2章-11

次の朝、二階の受付を通ると例の受付嬢に声を掛けられた。

ビクッとしたが、おそらく決闘の事だろうと思い直し、ユレーナと二人してカウンターへ行く。


「二日後に決まったわよぉ。ホントにやるのぉ?」


心配げに見つめられるが、やるのは俺じゃないです。

ひきつった笑顔で曖昧な会釈をし、ユレーナをつっつく。


「もちろんです。手配ありがとうございます。」


「いいのよぉ、決闘なんて久し振りだしぃなんだか滾っちゃってぇ。」


くそっかわいいな!

なんで男なんだよ!

と、そんなことよりも。


「すみませんが、本番までに訓練場をお借りすることは出来ますかな?少しでいいので場を経験させてやりたいのです。」


「そういうことならまかせておいてぇ。今日だったら丁度お昼の時間が空いてると思うわぁ。それでいいかしらぁ?」


「おお、ありがたい。ではお言葉に甘えて今日の昼頃にまたお邪魔します。」


「はぁい、待ってるわねぇん。」


ナチュラルに投げキッスをしてきたので見なかった事にした。

お昼の予定が出来てしまったので、今からでは時間のかかる事はできない。


ひとまず朝食をと一階に降りると、マスターの姿が見えたので、今日はカウンターで食べることにした。


「おはようございます、ヨウ様、ユレーナ様。」


「様なんて、やめてくだされ。調子が狂いますわい。朝食二つお願いします。」


「分かりました、ヨウさん。すぐに作ります。」


マスターが奥に引っ込んで調理を始めたようだ。

朝は客が少ないからかマスター一人で回しているようだ。

その間にユレーナと今日の事を相談する。


「今日は例のを試そうと思ってるけど、ユレーナは大丈夫?」


「もちろんです!今から楽しみで叫び出したい気持ちです!」


うん、一回落ち着こう。

まだ予定を確認しただけだからそんなに顔を赤くして興奮しないで。

朝から鼻血は勘弁だからね。


「細かい作戦については、訓練場で話し合おう。見学がいないといいんだけど…」


「それもそうですね。二人きりになれないかちょっと聞いてきます。」


そう言い残すと、ユレーナはさっさと二階へ走っていった。

二人きりという言葉に反応したのは俺だけみたいだ。


ユレーナよりもマスターが戻ってくる方が早かった。

マスターはちらりとユレーナの席を見て、そのまま給仕した。

今のやり取りを奥で聞いていたのかもしれない。


「ごゆっくりどうぞ」


「ありがとう、いただきます。」


朝食は簡単なもので、バターが塗られている厚めに切って焼いたパンにスープにサラダ。

ドレッシングが無いのはそういう風土なのか、生野菜はそのまま食べるのが普通のようだ。

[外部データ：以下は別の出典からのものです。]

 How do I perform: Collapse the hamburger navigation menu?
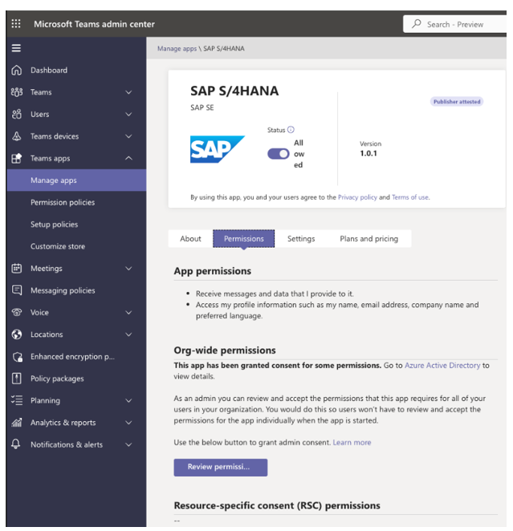16,48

少しの間ユレーナを待っていたが、戻ってくる気配が無かったので先に食べることにした。

味は普通、サラダも食べたことのある葉物だった。

半ばまで食べ進めた頃、ユレーナが戻ってきた。


「ヨウ様、すみません。訓練場は広く、二人きりというのはできないそうです。


「そっか、残念。でも結構かかったね、問題あった?」


「少しばかり。他に人を入れないのは何か仕掛けをするんじゃないかと疑われたのでぶっ飛ばしておきました。」


「なんでぶっ飛ばすの!?そんな事しませんで済むじゃん!まさかあの受付の人じゃないよね!?」


「ええ、ヨウ様のお気に入りではありません。カウンターの奥にいたのでギルドの職員だとは思うのですが。」


「お気に入りってなんだよ!じゃなくて、スタッフさんに手を出しちゃダメでしょ!ちょっと謝りにいこう!今すぐ!!」


「えーーー。おなかが空いたので食べてからでいいですか?」


この娘はなにを悠長な…

引っ張ってでも行こうとしたら、奥の壁から顔を半分出したマスターが見えた。

泣きそうな顔で「食べないの?」とアピールしてくる。

くそっなんなんだよ!食べるよ!

ドカッと椅子に座り直し、むしゃむしゃと残りを食べ、隣ではユレーナが幸せそうにパンを齧っていた。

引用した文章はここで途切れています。